Настала очередь Алисон сжаться от боли. Джафар использует ее сейчас и использовал раньше, когда заманил в ловушку французскую армию. И вот теперь он торгуется с врагами, пытаясь договориться на самых выгодных условиях. Вот кто она для него – возможность воздействовать на французов, получить лишнее преимущество!
Алисон продолжала вонзать ногти в ладони, пока эта боль не затмила ту, что тисками сжимала сердце. Она приняла правильное решение, отказавшись бежать к Джафару по первому зову. Пусть она умирает от любви к нему, но не зайдет так далеко, чтобы позволить этому человеку использовать еще и ее тело.
– Эрве тоже обменяют? – спросила она наконец. Последовала долгая пауза, прежде чем Джафар кивнул.
– Тогда, – добавила Алисон, пытаясь улыбнуться, – думаю, придется потерпеть и побыть гостьей в твоем доме еще немного. Ну а теперь, может, пойдем ужинать?
Как и обещал Джафар, Зохра оказалась прекрасной танцовщицей – ее искусство было неоспоримо, а представление отличалось изысканным изяществом. Оноре Ларусс, типичный француз, высоко оценил сверкающие голубые глаза, развевающиеся золотистые волосы, полные груди и соблазнительно извивающуюся фигуру. Алисон, однако, остро ощущая окружавшую Зохру атмосферу чувственности и вызывающего сладострастия, хмурилась и почти не поднимала глаз. Перед мысленным взором то и дело возникали сплетенные тела Джафара и танцовщицы, и томительная тоска не давала покоя.

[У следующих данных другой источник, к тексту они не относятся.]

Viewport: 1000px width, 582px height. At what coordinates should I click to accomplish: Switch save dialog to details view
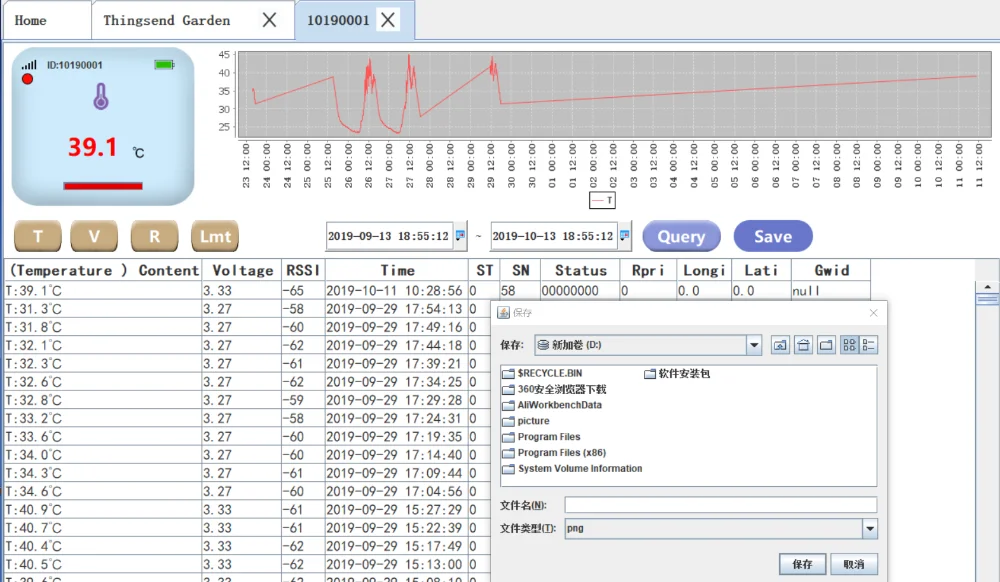[x=868, y=345]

Почти против воли девушка взглянула на Джафара и обнаружила, что его внимание сосредоточено не на прекрасной куртизанке, а на ней. Джафар пристально, мрачно рассматривал Алисон.
Но, как только Зохра, поклонившись, удалилась, Джафар вновь превратился в гостеприимного хозяина, и следующую неделю делал все, чтобы угодить гостям.